It is noticeable that I’ve been spending a bit of time with Elixir and Erlang, and therefore using iex and Erlang’s shell a lot.

On REPLs like this, I’m used to press ctrl+d to exit them (bash, scala, python, irb, etc), and I was a bit annoyed that this doesn’t work on iex and erl. While playing with elixir-mines, a minesweeper game that you can play through telnet, I ended up learning another shortcut that can be used in these cases…

When using the telnet command, you can use ctrl+] to escape a session, taking you to telnet’s prompt (which, BTW, also supports ctrl+d). By mistake, I tried to do the same thing on iex, but pressed \ instead of ]. Turns out ctrl+\ sends a SIGQUIT UNIX signal, which makes both iex and Erlang to stop their process’.

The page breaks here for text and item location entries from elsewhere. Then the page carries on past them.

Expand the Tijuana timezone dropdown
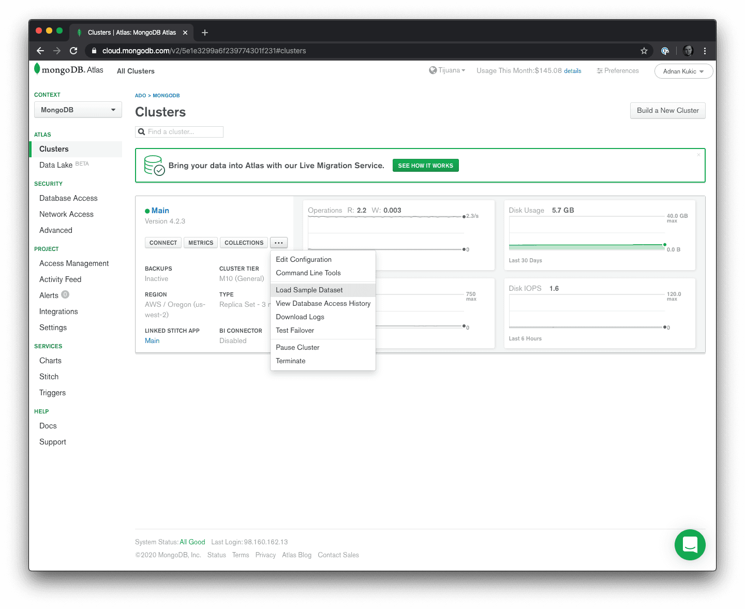745x609 pixels. pyautogui.click(x=448, y=70)
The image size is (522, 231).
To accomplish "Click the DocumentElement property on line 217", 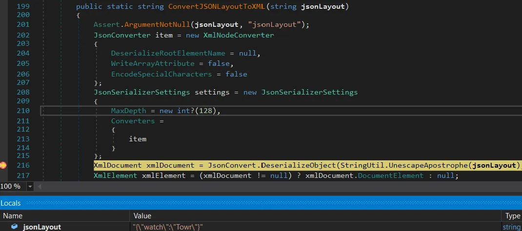I will 391,175.
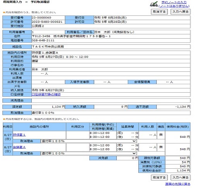Expand 取消理由 dropdown for 会議室Ａ
Image resolution: width=198 pixels, height=188 pixels.
89,153
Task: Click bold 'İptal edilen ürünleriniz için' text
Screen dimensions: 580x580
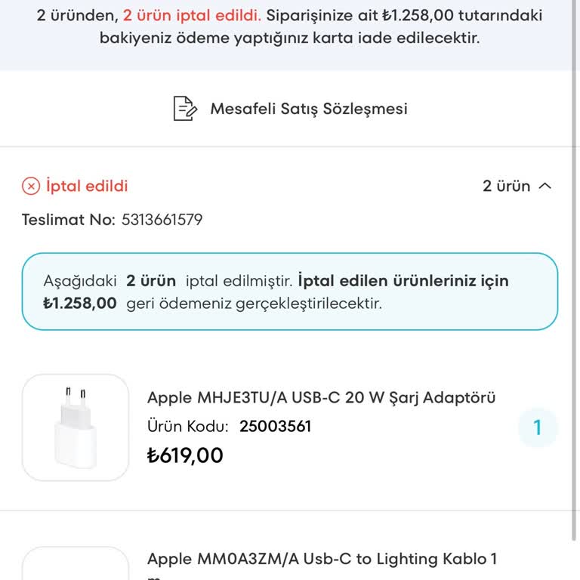Action: tap(403, 281)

I then wondered what would that make on other REPLs. This also works with python and irb, albeit returning a non-zero exit code. But on Scala’s, something completely different happens. A SIGQUITs causes the JVM to generate a thread dump.

Later on the week, while listening to a podcast, I also found out that SIGHUP, which originally was created to signal a process that a user physically hang up the modem (removing the phone from it, just so you know how old its origins are), is nowadays commonly used to signal a process that it should reload its configuration files.

Those learnings got me curious about how signals work at all. I found a nice overview on this StackExchange article and this post. In a nutshell, SIGINT and SIGKILL will not reach the target process, but instead will be handled directly by the kernel. Other signals are sent to the target process, which in turn decides what to do with them (that means even ignoring them). BTW, you can get a brief overview of existing signals through man signal.

Digging a bit more, I found out about SIGSTOP and SIGCONT, and how they can be used to pause and continue a process. It might be useful for debugging purposes in the future. For instance, connect VisualVM to a running JVM, do a Heap dump, pause the process (so nothing changes in between), check what is going on, continue it.